最新刊の23巻で、まさかのシロさんとケンジの結婚式を挙行した『きのう何食べた?』。
雑誌連載時に読んだときは、シロさんがぶちぎれるんじゃないかと本気で心配したのは以前書いたとおりですが(『きのう何食べた?』シロさんの変化と幸せなサプライズの話 - ポンコツ山田.com)、そんなことなく幸せな式になったことに安堵したのも書いたとおり。ホント、連載当初には想像もしなかった姿ですね。そんな、自分のいないところで自分の知らない人に自分がゲイだと知られることさえ嫌がっていたシロさんが、サプライズウェディングを笑顔で終えられるまでに変われる程度に、二人が暮らした約20年の月日は長いものですが、シロさんの変化は実は以前から随所に見えていました。
たとえば、一緒に花見に行ったりであるとか、マンションの大家さんに(緊急の対処とはいえ)カミングアウトしたであるとか、明確な出来事はいろいろありますが、私が読んでて嬉しくなるのはもっと些細な日常の変化なのです。
それがなにかと言えば、シロさんがとても気軽に感謝の言葉を口にするようになったこと。
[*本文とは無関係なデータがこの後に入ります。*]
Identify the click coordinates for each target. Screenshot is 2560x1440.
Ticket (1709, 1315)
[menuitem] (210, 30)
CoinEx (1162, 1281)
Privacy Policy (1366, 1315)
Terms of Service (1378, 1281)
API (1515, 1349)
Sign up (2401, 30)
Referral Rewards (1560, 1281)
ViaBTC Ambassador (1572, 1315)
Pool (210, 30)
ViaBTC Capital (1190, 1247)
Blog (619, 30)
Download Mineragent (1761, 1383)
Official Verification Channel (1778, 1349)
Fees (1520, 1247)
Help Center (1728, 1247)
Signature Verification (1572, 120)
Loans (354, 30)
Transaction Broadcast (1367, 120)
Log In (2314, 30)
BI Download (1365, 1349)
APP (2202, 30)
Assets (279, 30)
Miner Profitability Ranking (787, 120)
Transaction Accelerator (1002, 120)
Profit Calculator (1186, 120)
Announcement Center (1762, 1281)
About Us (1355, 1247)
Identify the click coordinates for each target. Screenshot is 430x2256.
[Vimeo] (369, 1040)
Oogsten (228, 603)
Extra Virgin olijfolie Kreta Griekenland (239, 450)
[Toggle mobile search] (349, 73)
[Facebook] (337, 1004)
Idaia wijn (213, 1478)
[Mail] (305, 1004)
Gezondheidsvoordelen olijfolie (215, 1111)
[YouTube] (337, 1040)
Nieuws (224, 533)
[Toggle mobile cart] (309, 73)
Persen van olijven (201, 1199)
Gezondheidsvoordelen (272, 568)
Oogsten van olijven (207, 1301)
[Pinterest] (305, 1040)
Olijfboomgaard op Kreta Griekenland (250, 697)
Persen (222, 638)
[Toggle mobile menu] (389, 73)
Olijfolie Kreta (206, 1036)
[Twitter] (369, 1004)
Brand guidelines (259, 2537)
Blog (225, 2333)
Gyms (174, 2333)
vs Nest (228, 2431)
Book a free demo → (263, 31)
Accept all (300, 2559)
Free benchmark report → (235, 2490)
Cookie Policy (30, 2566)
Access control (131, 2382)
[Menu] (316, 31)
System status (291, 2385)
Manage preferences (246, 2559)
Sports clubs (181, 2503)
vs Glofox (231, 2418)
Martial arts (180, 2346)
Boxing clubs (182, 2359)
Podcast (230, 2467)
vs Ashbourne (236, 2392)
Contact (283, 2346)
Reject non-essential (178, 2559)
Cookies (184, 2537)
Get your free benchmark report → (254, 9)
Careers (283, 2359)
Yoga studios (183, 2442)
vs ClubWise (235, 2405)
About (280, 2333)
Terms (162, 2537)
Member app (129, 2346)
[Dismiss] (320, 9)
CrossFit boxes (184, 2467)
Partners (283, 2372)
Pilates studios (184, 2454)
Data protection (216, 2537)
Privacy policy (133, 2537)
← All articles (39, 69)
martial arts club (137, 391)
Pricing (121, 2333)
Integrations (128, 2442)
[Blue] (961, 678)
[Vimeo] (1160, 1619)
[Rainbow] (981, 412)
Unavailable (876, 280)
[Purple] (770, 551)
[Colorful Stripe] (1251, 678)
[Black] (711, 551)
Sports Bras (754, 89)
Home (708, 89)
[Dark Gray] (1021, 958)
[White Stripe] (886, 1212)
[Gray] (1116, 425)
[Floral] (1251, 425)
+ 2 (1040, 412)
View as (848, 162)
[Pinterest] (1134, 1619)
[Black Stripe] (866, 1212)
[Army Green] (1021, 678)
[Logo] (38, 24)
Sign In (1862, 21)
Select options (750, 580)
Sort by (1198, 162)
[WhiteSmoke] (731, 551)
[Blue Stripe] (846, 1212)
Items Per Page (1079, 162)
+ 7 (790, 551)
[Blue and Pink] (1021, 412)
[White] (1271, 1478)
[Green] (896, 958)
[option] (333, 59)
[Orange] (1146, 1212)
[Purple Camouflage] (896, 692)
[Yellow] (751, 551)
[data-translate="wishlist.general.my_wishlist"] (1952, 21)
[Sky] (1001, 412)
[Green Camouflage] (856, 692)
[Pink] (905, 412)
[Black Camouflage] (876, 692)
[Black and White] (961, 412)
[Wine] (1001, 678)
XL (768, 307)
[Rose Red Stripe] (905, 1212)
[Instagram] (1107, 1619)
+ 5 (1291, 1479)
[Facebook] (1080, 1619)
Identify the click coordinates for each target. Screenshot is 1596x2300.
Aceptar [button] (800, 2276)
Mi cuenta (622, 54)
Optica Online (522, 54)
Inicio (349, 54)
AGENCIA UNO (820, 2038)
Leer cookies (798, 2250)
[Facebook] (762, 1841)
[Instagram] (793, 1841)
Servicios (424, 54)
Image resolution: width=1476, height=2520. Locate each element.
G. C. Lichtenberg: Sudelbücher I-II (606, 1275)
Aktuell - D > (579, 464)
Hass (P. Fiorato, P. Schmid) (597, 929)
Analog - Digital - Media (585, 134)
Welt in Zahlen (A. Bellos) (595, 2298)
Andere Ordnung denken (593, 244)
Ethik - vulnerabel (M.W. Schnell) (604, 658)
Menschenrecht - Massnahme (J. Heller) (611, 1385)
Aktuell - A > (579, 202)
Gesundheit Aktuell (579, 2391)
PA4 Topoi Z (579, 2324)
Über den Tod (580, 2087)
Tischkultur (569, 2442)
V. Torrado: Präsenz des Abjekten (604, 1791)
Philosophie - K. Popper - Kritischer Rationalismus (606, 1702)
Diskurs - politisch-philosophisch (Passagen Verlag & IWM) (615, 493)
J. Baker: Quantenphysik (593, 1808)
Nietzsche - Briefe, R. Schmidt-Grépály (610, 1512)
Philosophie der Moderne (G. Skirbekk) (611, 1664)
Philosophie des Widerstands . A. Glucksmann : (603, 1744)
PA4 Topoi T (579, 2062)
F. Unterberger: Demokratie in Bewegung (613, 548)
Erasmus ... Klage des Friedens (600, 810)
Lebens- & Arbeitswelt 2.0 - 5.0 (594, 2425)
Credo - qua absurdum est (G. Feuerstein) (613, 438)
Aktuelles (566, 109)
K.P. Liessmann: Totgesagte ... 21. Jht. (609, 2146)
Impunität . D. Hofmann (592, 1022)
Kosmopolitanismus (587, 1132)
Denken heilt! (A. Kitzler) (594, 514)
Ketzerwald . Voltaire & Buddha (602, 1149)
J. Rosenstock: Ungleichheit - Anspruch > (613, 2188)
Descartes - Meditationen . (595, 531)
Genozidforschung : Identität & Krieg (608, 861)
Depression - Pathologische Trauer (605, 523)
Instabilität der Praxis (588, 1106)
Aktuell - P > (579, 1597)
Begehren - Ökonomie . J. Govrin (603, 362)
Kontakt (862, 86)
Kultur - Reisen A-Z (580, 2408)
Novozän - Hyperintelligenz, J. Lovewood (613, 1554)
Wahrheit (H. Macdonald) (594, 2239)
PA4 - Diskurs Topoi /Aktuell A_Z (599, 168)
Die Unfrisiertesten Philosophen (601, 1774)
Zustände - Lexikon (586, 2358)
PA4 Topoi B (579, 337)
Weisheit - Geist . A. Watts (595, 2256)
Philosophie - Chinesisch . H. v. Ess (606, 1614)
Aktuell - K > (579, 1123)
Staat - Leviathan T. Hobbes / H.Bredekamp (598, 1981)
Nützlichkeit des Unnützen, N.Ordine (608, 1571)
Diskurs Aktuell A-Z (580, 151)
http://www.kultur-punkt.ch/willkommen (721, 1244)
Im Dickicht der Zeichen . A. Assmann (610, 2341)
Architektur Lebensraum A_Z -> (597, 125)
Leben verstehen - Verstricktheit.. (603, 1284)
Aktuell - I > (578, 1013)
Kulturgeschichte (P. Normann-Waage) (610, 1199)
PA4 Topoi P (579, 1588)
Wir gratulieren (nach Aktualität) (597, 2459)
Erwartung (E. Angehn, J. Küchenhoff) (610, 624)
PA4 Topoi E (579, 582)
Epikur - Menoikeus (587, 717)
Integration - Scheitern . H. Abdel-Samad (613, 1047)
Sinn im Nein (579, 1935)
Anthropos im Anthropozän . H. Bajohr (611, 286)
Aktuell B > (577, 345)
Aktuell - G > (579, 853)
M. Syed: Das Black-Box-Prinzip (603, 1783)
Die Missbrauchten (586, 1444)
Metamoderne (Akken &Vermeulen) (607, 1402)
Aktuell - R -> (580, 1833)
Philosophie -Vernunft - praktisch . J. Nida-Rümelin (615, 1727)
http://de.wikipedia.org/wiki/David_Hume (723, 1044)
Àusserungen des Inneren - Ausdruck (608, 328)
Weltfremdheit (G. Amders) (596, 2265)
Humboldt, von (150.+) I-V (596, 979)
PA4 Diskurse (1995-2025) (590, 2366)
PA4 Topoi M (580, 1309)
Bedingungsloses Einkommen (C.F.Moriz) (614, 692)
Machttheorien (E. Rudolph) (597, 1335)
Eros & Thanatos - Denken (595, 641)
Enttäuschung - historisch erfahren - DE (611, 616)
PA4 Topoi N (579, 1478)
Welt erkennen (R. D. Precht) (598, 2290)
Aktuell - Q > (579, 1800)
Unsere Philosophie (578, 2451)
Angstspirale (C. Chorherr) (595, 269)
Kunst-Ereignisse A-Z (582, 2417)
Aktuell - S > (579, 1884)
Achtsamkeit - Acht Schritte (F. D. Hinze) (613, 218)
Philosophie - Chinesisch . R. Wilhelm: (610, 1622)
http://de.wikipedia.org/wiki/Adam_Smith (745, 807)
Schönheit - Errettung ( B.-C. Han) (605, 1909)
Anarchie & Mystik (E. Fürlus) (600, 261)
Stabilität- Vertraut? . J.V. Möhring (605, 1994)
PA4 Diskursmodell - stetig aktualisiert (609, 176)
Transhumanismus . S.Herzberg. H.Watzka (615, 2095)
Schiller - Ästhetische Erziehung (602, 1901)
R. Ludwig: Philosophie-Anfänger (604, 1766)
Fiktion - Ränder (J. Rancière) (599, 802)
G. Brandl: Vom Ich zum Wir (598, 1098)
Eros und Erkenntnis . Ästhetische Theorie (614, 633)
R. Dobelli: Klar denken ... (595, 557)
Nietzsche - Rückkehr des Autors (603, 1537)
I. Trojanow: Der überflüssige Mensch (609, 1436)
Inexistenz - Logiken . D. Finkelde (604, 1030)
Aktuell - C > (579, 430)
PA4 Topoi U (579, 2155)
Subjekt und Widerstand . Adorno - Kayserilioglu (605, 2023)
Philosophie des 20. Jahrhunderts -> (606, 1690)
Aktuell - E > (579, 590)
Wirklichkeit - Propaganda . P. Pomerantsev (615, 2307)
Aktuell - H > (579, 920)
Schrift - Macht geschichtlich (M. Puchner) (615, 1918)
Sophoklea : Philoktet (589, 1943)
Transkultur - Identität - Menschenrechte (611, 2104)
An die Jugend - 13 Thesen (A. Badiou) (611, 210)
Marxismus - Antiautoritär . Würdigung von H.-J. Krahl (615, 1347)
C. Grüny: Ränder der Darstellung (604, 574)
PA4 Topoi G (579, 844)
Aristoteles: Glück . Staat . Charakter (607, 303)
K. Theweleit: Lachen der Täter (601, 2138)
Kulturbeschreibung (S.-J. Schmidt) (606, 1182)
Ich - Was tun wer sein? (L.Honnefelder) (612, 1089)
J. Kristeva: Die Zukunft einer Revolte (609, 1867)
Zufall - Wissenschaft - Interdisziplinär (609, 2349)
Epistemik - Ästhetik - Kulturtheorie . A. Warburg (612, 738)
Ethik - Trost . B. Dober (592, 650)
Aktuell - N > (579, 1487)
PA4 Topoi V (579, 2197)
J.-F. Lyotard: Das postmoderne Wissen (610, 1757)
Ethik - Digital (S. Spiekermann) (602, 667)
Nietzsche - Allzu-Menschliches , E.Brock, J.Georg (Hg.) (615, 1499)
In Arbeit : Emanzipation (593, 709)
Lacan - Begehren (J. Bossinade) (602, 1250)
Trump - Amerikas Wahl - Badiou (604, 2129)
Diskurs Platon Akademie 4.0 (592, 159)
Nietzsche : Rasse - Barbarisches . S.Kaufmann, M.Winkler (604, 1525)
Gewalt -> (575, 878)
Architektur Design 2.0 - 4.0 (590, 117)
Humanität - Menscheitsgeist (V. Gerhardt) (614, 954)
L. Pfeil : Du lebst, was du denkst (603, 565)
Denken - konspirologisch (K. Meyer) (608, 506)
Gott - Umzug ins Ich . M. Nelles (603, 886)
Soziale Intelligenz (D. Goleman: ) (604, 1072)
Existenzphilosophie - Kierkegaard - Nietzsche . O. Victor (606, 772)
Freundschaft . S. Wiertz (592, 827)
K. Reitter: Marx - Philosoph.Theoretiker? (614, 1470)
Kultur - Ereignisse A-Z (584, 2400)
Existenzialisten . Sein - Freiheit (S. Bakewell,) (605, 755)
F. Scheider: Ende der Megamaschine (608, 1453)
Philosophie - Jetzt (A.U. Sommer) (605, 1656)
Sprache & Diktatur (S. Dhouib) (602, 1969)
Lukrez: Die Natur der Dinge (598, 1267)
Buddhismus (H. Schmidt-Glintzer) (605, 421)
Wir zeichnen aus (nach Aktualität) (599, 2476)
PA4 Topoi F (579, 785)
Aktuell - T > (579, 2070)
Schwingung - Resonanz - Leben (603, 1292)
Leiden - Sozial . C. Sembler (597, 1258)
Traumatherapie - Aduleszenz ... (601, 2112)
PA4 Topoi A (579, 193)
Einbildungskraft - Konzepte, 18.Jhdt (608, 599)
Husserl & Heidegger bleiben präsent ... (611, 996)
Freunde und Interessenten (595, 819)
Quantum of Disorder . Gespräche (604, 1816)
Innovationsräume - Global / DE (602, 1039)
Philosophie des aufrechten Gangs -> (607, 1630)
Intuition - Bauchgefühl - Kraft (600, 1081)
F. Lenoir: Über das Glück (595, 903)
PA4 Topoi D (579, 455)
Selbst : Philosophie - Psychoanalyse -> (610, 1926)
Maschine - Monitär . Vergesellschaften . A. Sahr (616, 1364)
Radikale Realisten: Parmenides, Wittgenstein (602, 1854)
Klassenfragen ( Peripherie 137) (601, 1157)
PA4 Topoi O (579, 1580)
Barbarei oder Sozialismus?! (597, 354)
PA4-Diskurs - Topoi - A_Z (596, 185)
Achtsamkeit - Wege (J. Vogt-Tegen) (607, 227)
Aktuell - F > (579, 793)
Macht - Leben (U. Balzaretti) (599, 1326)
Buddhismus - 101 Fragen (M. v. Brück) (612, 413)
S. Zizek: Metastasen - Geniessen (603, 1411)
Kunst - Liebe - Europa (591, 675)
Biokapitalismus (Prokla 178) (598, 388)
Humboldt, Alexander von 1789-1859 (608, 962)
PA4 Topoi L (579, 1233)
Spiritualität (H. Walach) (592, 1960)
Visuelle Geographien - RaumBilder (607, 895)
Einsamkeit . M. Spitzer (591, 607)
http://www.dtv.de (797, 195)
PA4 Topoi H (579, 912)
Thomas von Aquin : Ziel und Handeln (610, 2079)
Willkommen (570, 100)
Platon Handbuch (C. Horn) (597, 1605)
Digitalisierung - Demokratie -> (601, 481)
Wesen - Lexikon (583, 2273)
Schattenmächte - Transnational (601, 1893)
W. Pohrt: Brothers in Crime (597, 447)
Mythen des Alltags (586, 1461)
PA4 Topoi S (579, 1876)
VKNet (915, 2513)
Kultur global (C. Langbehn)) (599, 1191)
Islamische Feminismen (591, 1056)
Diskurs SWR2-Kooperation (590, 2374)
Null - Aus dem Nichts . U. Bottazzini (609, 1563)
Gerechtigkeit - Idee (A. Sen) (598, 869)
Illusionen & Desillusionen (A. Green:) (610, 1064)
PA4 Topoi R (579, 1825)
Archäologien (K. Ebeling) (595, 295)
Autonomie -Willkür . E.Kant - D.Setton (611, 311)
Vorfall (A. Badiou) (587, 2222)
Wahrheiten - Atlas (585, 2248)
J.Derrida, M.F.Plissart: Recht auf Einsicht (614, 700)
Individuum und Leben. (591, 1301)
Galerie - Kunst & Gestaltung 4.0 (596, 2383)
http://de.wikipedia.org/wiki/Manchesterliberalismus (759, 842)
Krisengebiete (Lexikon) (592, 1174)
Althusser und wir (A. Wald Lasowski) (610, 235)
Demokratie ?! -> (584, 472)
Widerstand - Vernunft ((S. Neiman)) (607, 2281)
食事の準備を手伝ってくれたことに、急な家飲みに付き合ってくれたことに、お弁当を作ってくれたことに、一人で最初から最後まで式のお膳立てをしてくれたことに。特に気負った様子もなく、ただありがたいと思ったからという素朴な感情で「ありがとう」と口にするシロさんが、とても美しいのです。
連載当初の二人は、ベタ惚れのケンジにちょっとつれない感じのシロさん、といった関係でしたが(「40も半ばのこの年で一から恋愛するなんてめんどくさくてもう俺は嫌なんだ!! だからあいつとは絶対に別れたくないんです!!」なんて身も蓋もないことを3巻でシロさんが言っています)、それでも割と初期から、シロさんシロさんでケンジに憧れるものがありました。
そうだよ
こういう仲直りの仕方 最初に教えてくれたのはこいつだったんだ
くやしいんだよな
俺もいつかこいつみたいになれる日が来るんだろうか
(4巻 p18)
これは、ゲイカップルの友人たちと4人で外食したことをきっかけに、シロさんとケンジの関係が少しぎくしゃくした翌朝、ケンジから夕食のリクエストをされたシロさんが、注文通りのハンバーグを作り、それをおいしいおいしいと「子供みたいに喜ん」で食べるケンジを見て思ったことです。
一緒に食卓を囲んで、「おいしい」「ありがとう」と素直に口にすること。そんなケンジの様子に自分にはないものを見て、シロさんは憧れを抱いたのです。
以降、ちょっとしたことで感謝を口にしたり、喜びを表に出すようになったシロさんが増え、また、嫉妬心を見せて自己嫌悪に陥るケンジにも直接、
俺もお前にゴメンって謝り倒されるよりもありがとうって言ってもらえる方がずっと気分いいよ
だからさ もう謝んなくていいから
(6巻 p19)
と言うなど、素直に己の希望を口にしています。
それを受けて、ケンジが別のエピソードで、自分の我儘をきいてくれたシロさんに「今日はご… ううん ありがとうね 俺に付き合ってカフェ行ってくれて」と、謝罪でなく感謝を述べるのもいいですよね(7巻p92)。
佳代子らに自分の好みがダダ洩れになっていることを不審がったケンジが彼女に問いただすと、シロさんが無意識の裡にケンジの好みを考えていることが彼女に伝わっていたことがわかるエピソードも、いつの間にかシロさんがパートナーの存在を気にかけていることを隠さない(佳代子相手というのも大きいでしょうが)ようになっているがわかります(17巻 #135)。
つき合い始めた頃はこいつのこういう所が鬱陶しくてたまらなかった
けど今は この年になってもまだヤキモチ妬いてくれるなんてホントありがたい彼氏だと思ってますとも…
(22巻 p20)
とあるように、二人の関係も長いのです。年をとって丸くなったと言ってしまえばそれまでですが、ケンジがシロさんに言われて貯金を始めていたように、シロさんもまた、自分の思うケンジのいいところを見習って、少しずつでも「こいつみたいになれ」ているのでしょう。
実時間とほぼリンクして、17年の連載で17年の二人の生活を描いてきた本作ですが、ふとしたタイミングで読み返すことで、少しずつ変わっていく二人の様子が分かるのは長期連載の醍醐味ですね。昔のシロさん、マジとがってる。